Statement 2: The method of Statement 1, the method of claim 1, further comprising accessing the collected data associated with the sample; and accessing the set of known parameters of the sample.

Statement 3: The method of Statement 1 or Statement 2, The method of claim 1, further comprising comparing the collected data with first set of calculated values; and generating the updated formula based on the identification that the first set of calculated values do not correspond to the collected data.

Statement 4: The method of any of Statements 1 through 3, wherein the sample is located in at least one of a wellbore or a cutting taken from the wellbore.

Statement 5: The method of any of Statements 1 through 4, further comprising accessing data sensed in a wellbore; performing evaluations according to the updated formula based on the sensed wellbore data; and identifying parameters of a subterranean formation of the wellbore based on the evaluations being performed according to the updated formula.

Statement 6: The method of any of Statements 1 through 5, wherein the collected data includes data from one or more electromagnetic (EM) measurements, magnetic flux leakage measurements, nuclear magnetic resonance measurements, or acoustic measurements.

Statement 7: The method of any of Statements 1 through 6, wherein the collected data includes data associated with propagation of EM energy or acoustic energy through the sample.

Statement 8: The method of any of Statements 1 through 7, further comprising accessing sensor data; identifying that a calculation according to the formula that includes the set of known parameters does not generate results that match the sensor data to a threshold level; generating a revised formula based on an estimate of a new parameter or a parameter of the set of known parameters; identifying that a calculation according to the revised formula generates results that match the sensor data to the threshold level; and estimating an unknown parameter based on information associated with known physical parameters.

Statement 9: A non-transitory computer-related storage medium having embodied thereon instructions that when executed by one or more processors perform a method comprising identifying a formula to associate collected data with a set of known parameters of a sample; calculating a first set of values according to the formula based on the known parameters of the sample; identifying that the first set of values do not correspond to the collected data; identifying an updated formula to calculate a second set of values; and identifying that the second set of values correspond to the collected data, wherein the updated formula is classified as a trained formula based on the identification that the second set of values correspond to the collected data, and wherein the trained formula is associated with a computer model.

Statement 10: The non-transitory computer-related storage medium of Statement 9, wherein the one or more processors execute the instructions to access the collected data associated with the sample; and access the set of known parameters of the sample.

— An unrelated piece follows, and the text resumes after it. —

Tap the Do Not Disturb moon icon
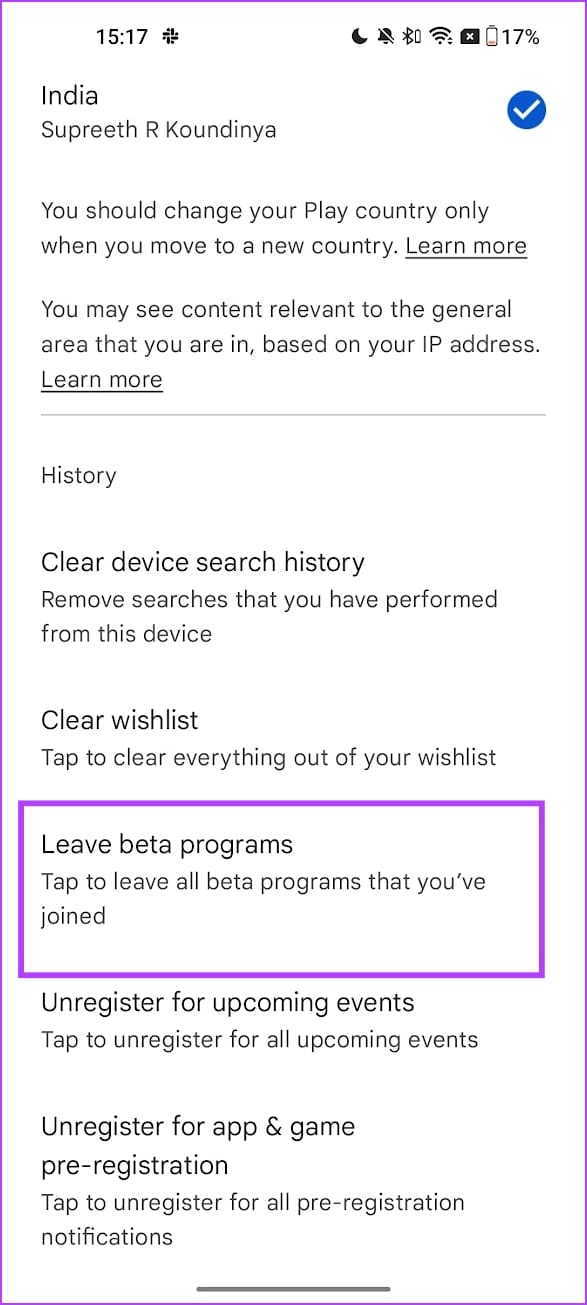click(360, 37)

Statement 11: The non-transitory computer-related storage medium of Statement 9 or Statement 10, wherein the one or more processors execute the instructions to compare the collected data with first set of calculated values; and generate the updated formula based on the identification that the first set of calculated values do not correspond to the collected data.

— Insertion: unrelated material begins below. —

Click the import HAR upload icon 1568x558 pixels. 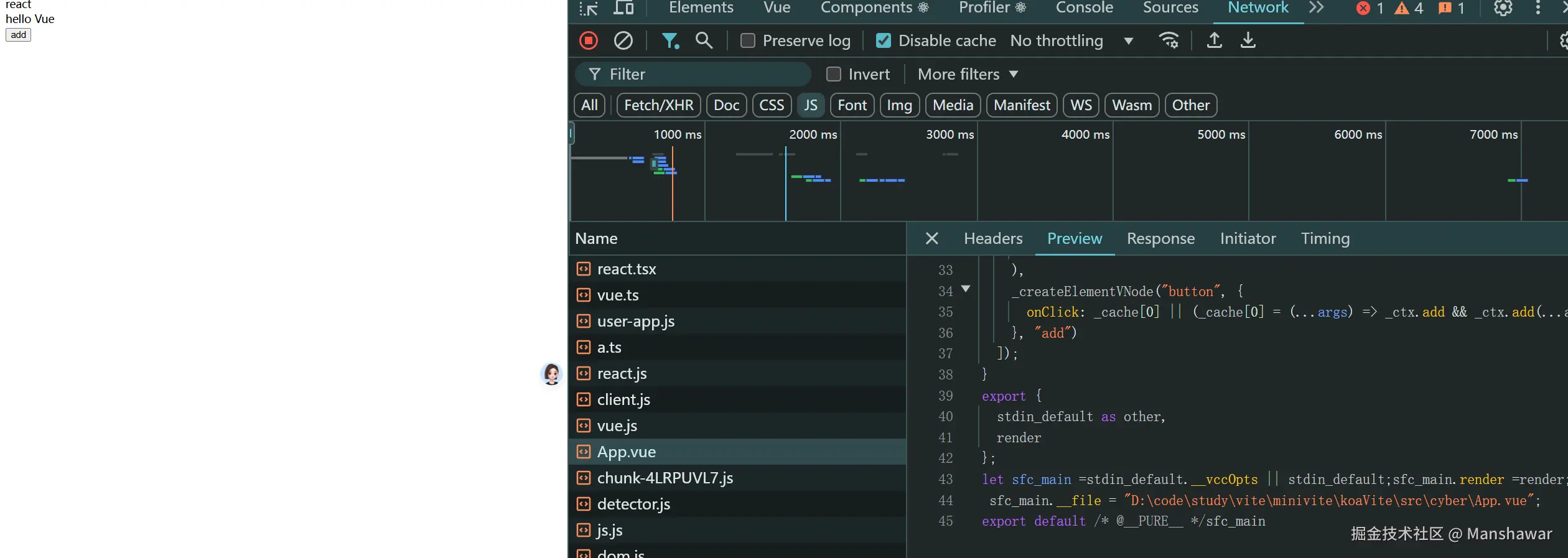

Statement 12: The non-transitory computer-related storage medium of any of Statement 9 through 11, wherein the sample is located in at least one of a wellbore or a cutting taken from the wellbore.

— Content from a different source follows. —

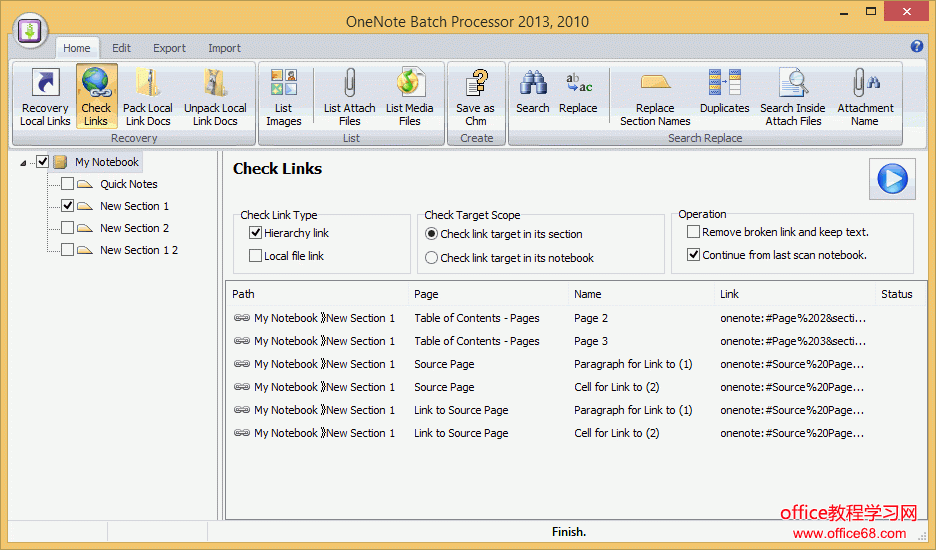The width and height of the screenshot is (936, 550).
Task: Open the application menu orb button
Action: pyautogui.click(x=31, y=30)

Statement 13: The non-transitory computer-related storage medium of any of Statement 9 through 12, wherein the one or more processors execute the instructions to access data sensed in a wellbore; perform evaluations according to the updated formula based on the sensed wellbore data; and identify parameters of a subterranean formation of the wellbore based on the evaluations being performed according to the updated formula.

Statement 14: The non-transitory computer-related storage medium of any of Statement 9 through 13, wherein the collected data includes data from one or more electromagnetic (EM) measurements, magnetic flux leakage measurements, nuclear magnetic resonance measurements, or acoustic measurements.

Statement 15: The non-transitory computer-related storage medium of any of Statement 9 through 14, wherein the collected data includes data associated with propagation of EM energy or acoustic energy through the sample.

Statement 16: The non-transitory computer-related storage medium of any of Statement 9 through 15, wherein the one or more processors execute the instructions to access sensor data; identify that a calculation according to the formula that includes the set of known parameters does not generate results that match the sensor data to a threshold level; generate a revised formula based on an estimate of a new parameter or a parameter of the set of known parameters; and identify that a calculation according to the revised formula generates results that match the sensor data to the threshold level.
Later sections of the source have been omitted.